Une histoire - qui reste de grande actualité - tirée du livre de Giovanni Guareschi "Le petit monde de don Camillo". (1/4/2014)

En 2002, à l'occasion de son 75e anniversaire, le Cardinal Ratzinger répondait aux questions de son compatriote Stefan Von Kempis sur Radio Vatican). Marie-Anne avait traduit la longue interviewe pour nous (on peut la lire ici: benoit-et-moi.fr/2010-III).

A la fin de l'interviewe, le journaliste lui demandait: "Jésus-Christ, qui est-il pour vous"?
Voici ce qu'il répondait:
– Il est pour moi la Référence selon laquelle j’essaie de vivre, en poursuivant un dialogue avec Lui. Il me relève chaque fois que j’avoue mon impuissance face à Lui. Il me remet sans cesse sur le bon chemin. Et je suis confus de constater combien Il me redonne confiance en m’acceptant tel que je suis de façon à continuer le chemin avec Lui. Cela me rappelle un film dans lequel j’ai vu le protagoniste en conversation avec le Crucifié. Pour moi cela se passe de façon moins spectaculaire, mais à un niveau non moins profond.

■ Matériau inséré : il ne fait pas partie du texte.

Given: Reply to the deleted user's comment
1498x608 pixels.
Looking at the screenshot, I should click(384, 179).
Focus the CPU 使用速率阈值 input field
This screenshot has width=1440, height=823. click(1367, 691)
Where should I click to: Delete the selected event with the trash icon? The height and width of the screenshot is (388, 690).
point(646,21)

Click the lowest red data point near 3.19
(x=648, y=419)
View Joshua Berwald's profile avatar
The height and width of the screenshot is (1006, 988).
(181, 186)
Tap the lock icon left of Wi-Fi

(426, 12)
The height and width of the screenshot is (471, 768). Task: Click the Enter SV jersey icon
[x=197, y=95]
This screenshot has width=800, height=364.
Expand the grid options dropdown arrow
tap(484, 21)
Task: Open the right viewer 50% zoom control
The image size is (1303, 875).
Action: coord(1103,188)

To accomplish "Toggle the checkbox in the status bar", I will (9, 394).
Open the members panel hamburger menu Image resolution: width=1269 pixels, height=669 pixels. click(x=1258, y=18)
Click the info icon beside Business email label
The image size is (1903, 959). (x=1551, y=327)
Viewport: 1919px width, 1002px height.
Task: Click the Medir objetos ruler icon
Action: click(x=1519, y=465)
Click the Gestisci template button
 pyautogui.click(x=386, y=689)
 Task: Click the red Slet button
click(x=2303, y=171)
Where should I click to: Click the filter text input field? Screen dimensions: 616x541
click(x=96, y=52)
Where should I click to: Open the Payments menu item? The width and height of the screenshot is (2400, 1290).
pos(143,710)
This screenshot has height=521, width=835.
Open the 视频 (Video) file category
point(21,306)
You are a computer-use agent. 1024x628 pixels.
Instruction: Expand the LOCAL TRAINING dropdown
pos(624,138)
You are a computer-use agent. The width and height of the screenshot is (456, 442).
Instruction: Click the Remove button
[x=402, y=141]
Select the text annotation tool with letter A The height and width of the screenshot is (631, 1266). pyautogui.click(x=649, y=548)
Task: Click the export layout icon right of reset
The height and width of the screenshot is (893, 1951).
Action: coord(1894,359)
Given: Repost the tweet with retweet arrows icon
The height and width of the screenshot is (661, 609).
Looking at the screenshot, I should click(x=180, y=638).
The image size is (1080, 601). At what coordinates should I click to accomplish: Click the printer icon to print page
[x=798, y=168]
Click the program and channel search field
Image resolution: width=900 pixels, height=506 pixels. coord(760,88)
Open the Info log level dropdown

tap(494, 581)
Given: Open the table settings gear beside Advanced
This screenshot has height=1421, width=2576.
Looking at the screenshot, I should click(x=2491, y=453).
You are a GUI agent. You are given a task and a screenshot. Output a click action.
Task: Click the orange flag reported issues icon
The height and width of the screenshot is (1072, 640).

Il ne citait pas explicitement don Camillo, mais dans "Lumière du Monde", nous avons eu la confirmation qu'il s'agissait bien de lui.

L'épisode du baptême de l'enfant d'un couple de lesbiennes en Argentine (cf. Cela se passe en Argentine) m'a remis en mémoire un chapitre du livre de Giovanni Guareschi (auquel j'avais consacré un petit dossier l'été dernier (cf. "Lecture de vacances", benoit-et-moi.fr/2013-II/ ) "Le petit monde de don Camillo".
Comme d'habitude, chez Guarreschi, sous des aspects de farce, il y a une grande profondeur de réflexion, même théologique: on ne peut qu'être frappé, au delà du contingent (l'époque, le lieu), par la similitude de fond des situations.

Le Baptême
"Le petit monde de don Camillo", ed du Seuil, pages 50-54

Et voici qu'arrivèrent à l'église un homme et deux femmes, dont l'une était l'épouse de Peppone, le chef communiste.
Don Camillo était tout en haut d'une échelle et faisait reluire l'auréole de saint Joseph ; il se retourna et demanda aux nouveaux venus ce qu'ils voulaient.

- C'est pour un baptême, dit l'homme ; et l'une des femmes montra un paquet à l'intérieur duquel il y avait un enfant.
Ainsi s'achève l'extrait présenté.